Source text:
========

“We want to stress that global warming is actually ocean warming, and ocean warming has serious consequences,” said Lijing Cheng, lead author on the report and climate and environmental science professor with the Institute of Atmospheric Physics at the Chinese Academy of Sciences. “Ocean warming keeps breaking records, which is a reminder that the world needs action to combat climate change.”
Ocean heat is a better indicator of the climate crisis than air temperature because natural cycles like La Niña and El Niño play a “relatively small” role in ocean warming, according to Kevin Trenberth, an author on the report and scientist at the National Center for Atmospheric Research in Colorado. And last year was a record even despite La Niña conditions in the Pacific Ocean — a cooler-than-average temperature pattern in the ocean around the equator.
“The impacts are perhaps subtle but profound,” Trenberth told CNN. “To stop this [trend], we really need to get to net-zero [emissions], and many countries have plans but not enough actions to support those. In the meantime, we must prepare better and build resilience.”
The far-reaching impact of warmer oceans
“Warm ocean provides fuel to storms, so ocean warming will naturally support stronger and longer-lasting storms,” Cheng said.
“Ocean warming — aside from causing coral bleaching and threatening sea life and fish populations that we rely upon for roughly 25% of our protein intake globally — is destabilizing Antarctic ice shelves and threatens massive meters of sea level rise if we don’t act,” Michael E. Mann, a climate scientist at Pennsylvania State University and one of the authors of the study, told CNN. “So this finding really underscores the urgency of climate action now.”

========

Dataset excerpts:

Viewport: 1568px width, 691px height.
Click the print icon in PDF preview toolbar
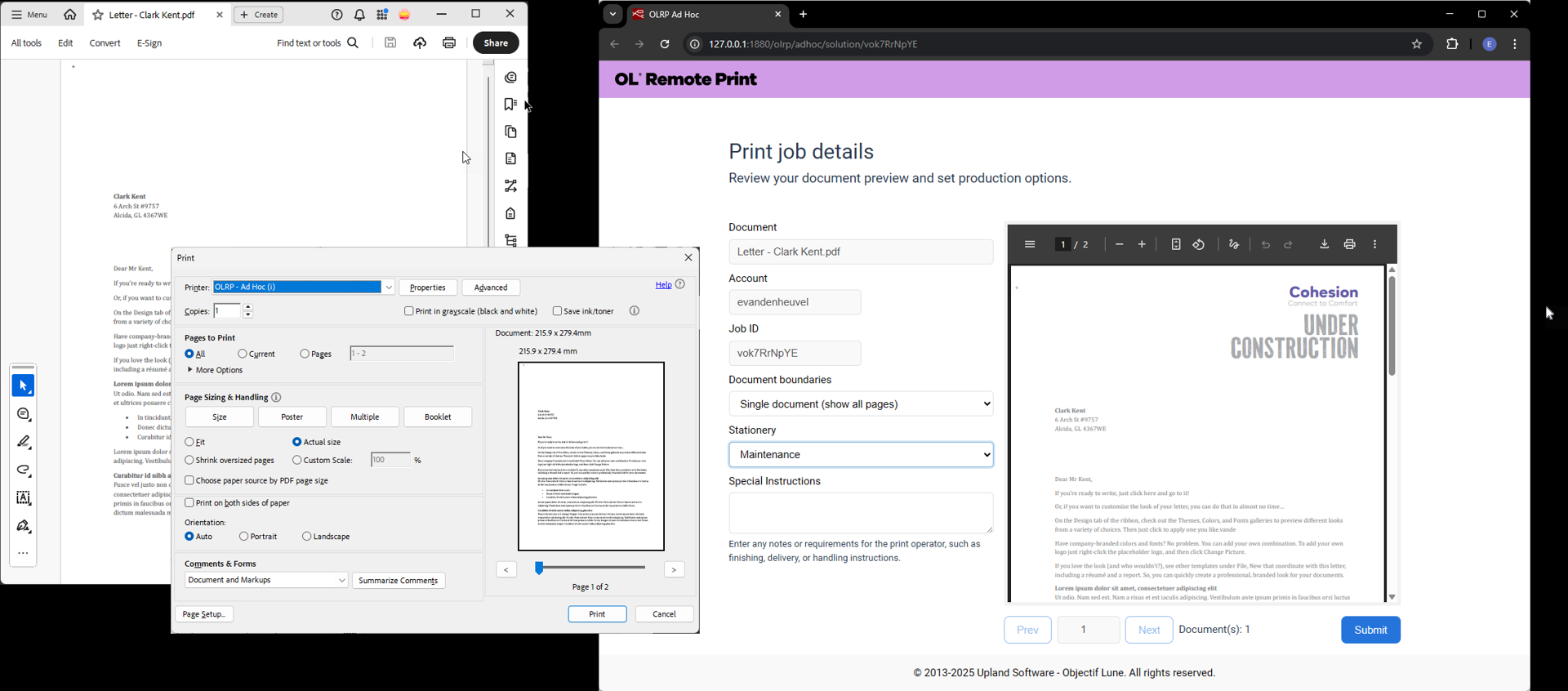tap(1349, 245)
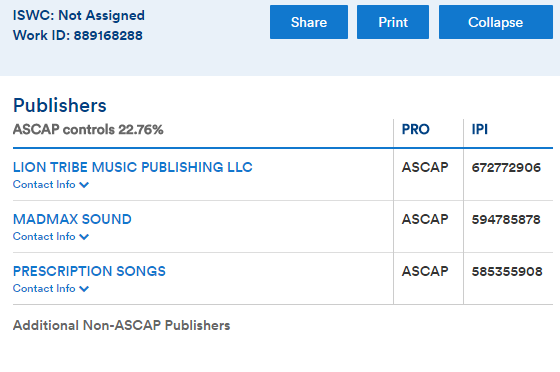
Task: Click the PRO column header
Action: [x=415, y=129]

========

Directions:
1 - In the ocean warming article, where does Kevin Trenberth work?
2 - Shorten the paragraph of the ocean warming article that begins "Ocean heat is a better indicator" to two sentences, keeping its main facts.
3 - Carry the ocean warming article forward from its last sentence.

Answers to each task:
1 - At the National Center for Atmospheric Research in Colorado.

2 - Kevin Trenberth, a report author at the National Center for Atmospheric Research in Colorado, says ocean heat is a better indicator of the climate crisis than air temperature because natural cycles like La Niña and El Niño play only a "relatively small" role in ocean warming. Last year still set a record despite La Niña conditions, a cooler-than-average temperature pattern in the Pacific Ocean around the equator.

3 -
Cheng said part of the reason action is so urgently needed is because the oceans will continue warming for decades after fossil fuel emissions are slashed.
“Many countries have set goals to become carbon neutral around the middle of this century,” he said. But “ocean warming will continue after 2060 and sea level will keep rising.”
Trenberth explained that although reaching net-zero emissions would end Earth’s energy imbalance, “the oceans are slow to respond.” Heat will continue to “percolate to greater depths; sea level keeps rising for a lot longer,” he said.
Even if countries make good on their pledges to reduce emissions soon, researchers say further ocean warming will continue and communities must prepare for the far-reaching consequences. The report’s authors noted that the long-term risks that come with warming oceans — including sea level rise and more frequent flooding — should be accounted for in “engineering design, building codes, and modifications to coastal development plans.”